Discovering Cybercriminals Entry Points Remains Elusive

Companies are getting better at catching cybercriminals on networks and servers, but struggle to find out how they infiltrated in the first place.

According to a recent global survey by Sophos, 7 Uncomfortable Truths of Endpoint Security, 37 percent of attacked are caught in servers and 37 percent on networks. But, the survey also revealed that only a sobering 17 percent are discovered at endpoints and 10 percent on mobile servers.

The survey, which polled more than 3,100 IT decision makers from mid-sized businesses in 12 countries including the US, Canada, Mexico, Colombia, Brazil, UK, France, Germany, Australia, Japan, India, and South Africa, concluded that companies need to start paying close attention to their endpoints. It was conducted by Vanson Bourne, an independent specialist in market research, in December 2018 and January 2019.

“Servers store financial, employee, proprietary, and other sensitive data, and with stricter laws like GDPR that require organizations to report data breaches, server security stakes are at an all-time high. It makes sense that IT managers are focused on protecting business-critical servers and stopping attackers from getting on the network in the first place and this leads to more cybercriminal detections in these two areas,” said Chester Wisniewski, principal research scientist, Sophos.

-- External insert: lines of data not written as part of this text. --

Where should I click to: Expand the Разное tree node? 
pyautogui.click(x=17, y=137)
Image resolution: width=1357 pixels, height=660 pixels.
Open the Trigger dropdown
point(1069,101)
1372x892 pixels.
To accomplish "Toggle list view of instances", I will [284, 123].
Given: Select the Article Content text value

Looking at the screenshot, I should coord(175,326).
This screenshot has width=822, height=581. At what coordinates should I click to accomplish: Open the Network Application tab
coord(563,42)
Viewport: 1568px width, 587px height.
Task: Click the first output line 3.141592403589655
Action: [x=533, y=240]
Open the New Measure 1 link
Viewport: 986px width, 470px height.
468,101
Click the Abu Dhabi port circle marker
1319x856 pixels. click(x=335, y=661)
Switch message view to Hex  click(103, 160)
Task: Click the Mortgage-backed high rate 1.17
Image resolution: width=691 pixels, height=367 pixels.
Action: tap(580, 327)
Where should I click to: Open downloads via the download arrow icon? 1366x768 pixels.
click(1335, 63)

"However, IT managers can't ignore endpoints because most cyber attacks start there, yet a higher than expected amount of IT managers still can't identify how threats are getting into the system and when,” he added.

The survey noted that 20 percent of IT managers who suffered cyber attacks are not sure how the attackers gain entry. Seventeen percent also did not know how long the attackers were in their environment before being caught.

“If IT managers don’t know the origin or movement of an attack, then they can’t minimize risk and interrupt the attack chain to prevent further infiltration,” said Wisniewski. 

It makes endpoint detection and response (EDR) vital. “EDR helps IT managers identify risk and put a process in place for organizations at both ends of the security maturity model. If IT is more focused on detection, EDR can more quickly find, block and remediate; if IT is still building up a security foundation, EDR is an integral piece that provides much-needed threat intelligence," said Wisniewski.

However, polled survey participants argued that EDR needs to reduce the time taken to identify an attacker.

The survey noted that organizations that investigate one or more potential security incidents each month spend 48 days a year (four days a month) examining them. It makes identification of suspicious events (27 percent), alert management (18 percent) and prioritization of suspicious events (13 percent) the top three features that they wanted in EDR solutions.

“Most spray and pray cyberattacks can be stopped within seconds at the endpoints without causing alarm. Persistent attackers, including those executing targeted ransomware like SamSam, take the time they need to breach a system by finding poorly chosen, guessable passwords on remotely accessible systems (RDP, VNC, VPN, etc.), establish a foothold and quietly move around until the damage is done," said Wisniewski.

“If IT managers have defense-in-depth with EDR, they can also investigate an incident more quickly and use the resulting threat intelligence to help find the same infection across an estate. Once cybercriminals know certain types of attacks work, they typically replicate them within organizations. Uncovering and blocking attack patterns would help reduce the number of days IT managers spend investigating potential incidents,” he added.